The problem => Reproduce the entries that follow verbatim, down to the final line.

Pixel coordinate grounding data =>
- Opening Delimiter -
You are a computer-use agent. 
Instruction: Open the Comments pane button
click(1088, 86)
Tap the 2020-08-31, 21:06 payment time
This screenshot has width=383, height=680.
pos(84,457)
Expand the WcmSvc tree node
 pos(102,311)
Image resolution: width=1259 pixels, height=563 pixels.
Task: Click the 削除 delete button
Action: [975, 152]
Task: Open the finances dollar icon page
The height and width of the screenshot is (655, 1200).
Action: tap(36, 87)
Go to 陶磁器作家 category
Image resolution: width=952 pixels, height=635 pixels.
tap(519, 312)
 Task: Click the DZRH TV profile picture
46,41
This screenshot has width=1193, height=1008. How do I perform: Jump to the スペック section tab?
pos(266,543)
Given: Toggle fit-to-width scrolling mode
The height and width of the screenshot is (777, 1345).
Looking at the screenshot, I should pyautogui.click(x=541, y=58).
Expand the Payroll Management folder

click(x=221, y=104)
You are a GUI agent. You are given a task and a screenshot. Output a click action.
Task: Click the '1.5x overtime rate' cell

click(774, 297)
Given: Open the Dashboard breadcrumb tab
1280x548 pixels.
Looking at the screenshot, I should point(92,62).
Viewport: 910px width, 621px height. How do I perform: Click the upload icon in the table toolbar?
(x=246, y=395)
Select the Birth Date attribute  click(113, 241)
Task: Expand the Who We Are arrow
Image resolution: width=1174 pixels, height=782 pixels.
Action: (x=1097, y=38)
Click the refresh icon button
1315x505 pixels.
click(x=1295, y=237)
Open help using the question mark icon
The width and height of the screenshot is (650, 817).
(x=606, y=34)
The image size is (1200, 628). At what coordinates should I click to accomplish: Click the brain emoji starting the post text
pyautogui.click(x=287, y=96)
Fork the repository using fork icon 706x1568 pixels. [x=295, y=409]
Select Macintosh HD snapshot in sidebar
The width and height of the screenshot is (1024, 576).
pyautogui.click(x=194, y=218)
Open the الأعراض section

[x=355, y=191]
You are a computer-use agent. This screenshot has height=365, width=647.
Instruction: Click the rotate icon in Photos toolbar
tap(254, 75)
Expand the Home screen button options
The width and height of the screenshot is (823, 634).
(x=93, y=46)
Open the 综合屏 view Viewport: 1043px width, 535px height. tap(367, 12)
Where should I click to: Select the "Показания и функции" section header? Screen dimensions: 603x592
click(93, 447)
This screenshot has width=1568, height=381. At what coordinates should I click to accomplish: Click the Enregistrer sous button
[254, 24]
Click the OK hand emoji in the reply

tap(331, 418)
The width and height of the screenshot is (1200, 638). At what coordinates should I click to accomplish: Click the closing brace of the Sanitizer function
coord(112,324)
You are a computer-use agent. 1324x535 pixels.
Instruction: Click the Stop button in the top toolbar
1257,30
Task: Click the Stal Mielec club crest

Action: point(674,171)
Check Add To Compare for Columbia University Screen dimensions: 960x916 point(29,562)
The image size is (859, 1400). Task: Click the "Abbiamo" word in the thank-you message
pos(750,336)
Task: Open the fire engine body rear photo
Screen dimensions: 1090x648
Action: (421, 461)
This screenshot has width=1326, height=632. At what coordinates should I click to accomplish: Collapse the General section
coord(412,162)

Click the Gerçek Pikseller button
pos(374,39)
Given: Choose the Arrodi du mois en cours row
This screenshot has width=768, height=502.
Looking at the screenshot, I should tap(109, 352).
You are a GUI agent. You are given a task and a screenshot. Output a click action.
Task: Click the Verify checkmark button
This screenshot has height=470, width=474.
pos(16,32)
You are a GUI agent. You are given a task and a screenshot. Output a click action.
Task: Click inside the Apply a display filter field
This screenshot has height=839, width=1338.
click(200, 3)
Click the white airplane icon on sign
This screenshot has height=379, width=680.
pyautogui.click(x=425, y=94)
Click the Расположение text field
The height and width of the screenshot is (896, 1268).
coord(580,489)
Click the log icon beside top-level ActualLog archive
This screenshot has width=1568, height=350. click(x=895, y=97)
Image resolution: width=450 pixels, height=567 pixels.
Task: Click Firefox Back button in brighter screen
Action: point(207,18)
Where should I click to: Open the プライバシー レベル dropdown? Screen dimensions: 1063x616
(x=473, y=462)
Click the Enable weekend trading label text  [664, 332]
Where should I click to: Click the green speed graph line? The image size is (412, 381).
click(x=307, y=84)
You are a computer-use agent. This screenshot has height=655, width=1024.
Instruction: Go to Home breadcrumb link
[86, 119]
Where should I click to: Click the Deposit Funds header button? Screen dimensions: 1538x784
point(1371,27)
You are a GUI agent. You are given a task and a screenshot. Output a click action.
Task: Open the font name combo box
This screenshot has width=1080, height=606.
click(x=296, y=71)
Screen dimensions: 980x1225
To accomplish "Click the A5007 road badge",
- Closing Delimiter -
Result of the exercise =>
You are a computer-use agent. 
Instruction: Open the Comments pane button
click(1088, 86)
Tap the 2020-08-31, 21:06 payment time
This screenshot has width=383, height=680.
pos(84,457)
Expand the WcmSvc tree node
 pos(102,311)
Image resolution: width=1259 pixels, height=563 pixels.
Task: Click the 削除 delete button
Action: [975, 152]
Task: Open the finances dollar icon page
The height and width of the screenshot is (655, 1200).
Action: tap(36, 87)
Go to 陶磁器作家 category
Image resolution: width=952 pixels, height=635 pixels.
tap(519, 312)
 Task: Click the DZRH TV profile picture
46,41
This screenshot has width=1193, height=1008. How do I perform: Jump to the スペック section tab?
pos(266,543)
Given: Toggle fit-to-width scrolling mode
The height and width of the screenshot is (777, 1345).
Looking at the screenshot, I should pyautogui.click(x=541, y=58).
Expand the Payroll Management folder

click(x=221, y=104)
You are a GUI agent. You are given a task and a screenshot. Output a click action.
Task: Click the '1.5x overtime rate' cell

click(774, 297)
Given: Open the Dashboard breadcrumb tab
1280x548 pixels.
Looking at the screenshot, I should point(92,62).
Viewport: 910px width, 621px height. How do I perform: Click the upload icon in the table toolbar?
(x=246, y=395)
Select the Birth Date attribute  click(113, 241)
Task: Expand the Who We Are arrow
Image resolution: width=1174 pixels, height=782 pixels.
Action: (x=1097, y=38)
Click the refresh icon button
1315x505 pixels.
click(x=1295, y=237)
Open help using the question mark icon
The width and height of the screenshot is (650, 817).
(x=606, y=34)
The image size is (1200, 628). At what coordinates should I click to accomplish: Click the brain emoji starting the post text
pyautogui.click(x=287, y=96)
Fork the repository using fork icon 706x1568 pixels. [x=295, y=409]
Select Macintosh HD snapshot in sidebar
The width and height of the screenshot is (1024, 576).
pyautogui.click(x=194, y=218)
Open the الأعراض section

[x=355, y=191]
You are a computer-use agent. This screenshot has height=365, width=647.
Instruction: Click the rotate icon in Photos toolbar
tap(254, 75)
Expand the Home screen button options
The width and height of the screenshot is (823, 634).
(x=93, y=46)
Open the 综合屏 view Viewport: 1043px width, 535px height. tap(367, 12)
Where should I click to: Select the "Показания и функции" section header? Screen dimensions: 603x592
click(93, 447)
This screenshot has width=1568, height=381. At what coordinates should I click to accomplish: Click the Enregistrer sous button
[254, 24]
Click the OK hand emoji in the reply

tap(331, 418)
The width and height of the screenshot is (1200, 638). At what coordinates should I click to accomplish: Click the closing brace of the Sanitizer function
coord(112,324)
You are a computer-use agent. 1324x535 pixels.
Instruction: Click the Stop button in the top toolbar
1257,30
Task: Click the Stal Mielec club crest

Action: point(674,171)
Check Add To Compare for Columbia University Screen dimensions: 960x916 point(29,562)
The image size is (859, 1400). Task: Click the "Abbiamo" word in the thank-you message
pos(750,336)
Task: Open the fire engine body rear photo
Screen dimensions: 1090x648
Action: (421, 461)
This screenshot has width=1326, height=632. At what coordinates should I click to accomplish: Collapse the General section
coord(412,162)

Click the Gerçek Pikseller button
pos(374,39)
Given: Choose the Arrodi du mois en cours row
This screenshot has width=768, height=502.
Looking at the screenshot, I should tap(109, 352).
You are a GUI agent. You are given a task and a screenshot. Output a click action.
Task: Click the Verify checkmark button
This screenshot has height=470, width=474.
pos(16,32)
You are a GUI agent. You are given a task and a screenshot. Output a click action.
Task: Click inside the Apply a display filter field
This screenshot has height=839, width=1338.
click(200, 3)
Click the white airplane icon on sign
This screenshot has height=379, width=680.
pyautogui.click(x=425, y=94)
Click the Расположение text field
The height and width of the screenshot is (896, 1268).
coord(580,489)
Click the log icon beside top-level ActualLog archive
This screenshot has width=1568, height=350. click(x=895, y=97)
Image resolution: width=450 pixels, height=567 pixels.
Task: Click Firefox Back button in brighter screen
Action: point(207,18)
Where should I click to: Open the プライバシー レベル dropdown? Screen dimensions: 1063x616
(x=473, y=462)
Click the Enable weekend trading label text  [664, 332]
Where should I click to: Click the green speed graph line? The image size is (412, 381).
click(x=307, y=84)
You are a computer-use agent. This screenshot has height=655, width=1024.
Instruction: Go to Home breadcrumb link
[86, 119]
Where should I click to: Click the Deposit Funds header button? Screen dimensions: 1538x784
point(1371,27)
You are a GUI agent. You are given a task and a screenshot. Output a click action.
Task: Open the font name combo box
This screenshot has width=1080, height=606.
click(x=296, y=71)
Screen dimensions: 980x1225
To accomplish "Click the A5007 road badge",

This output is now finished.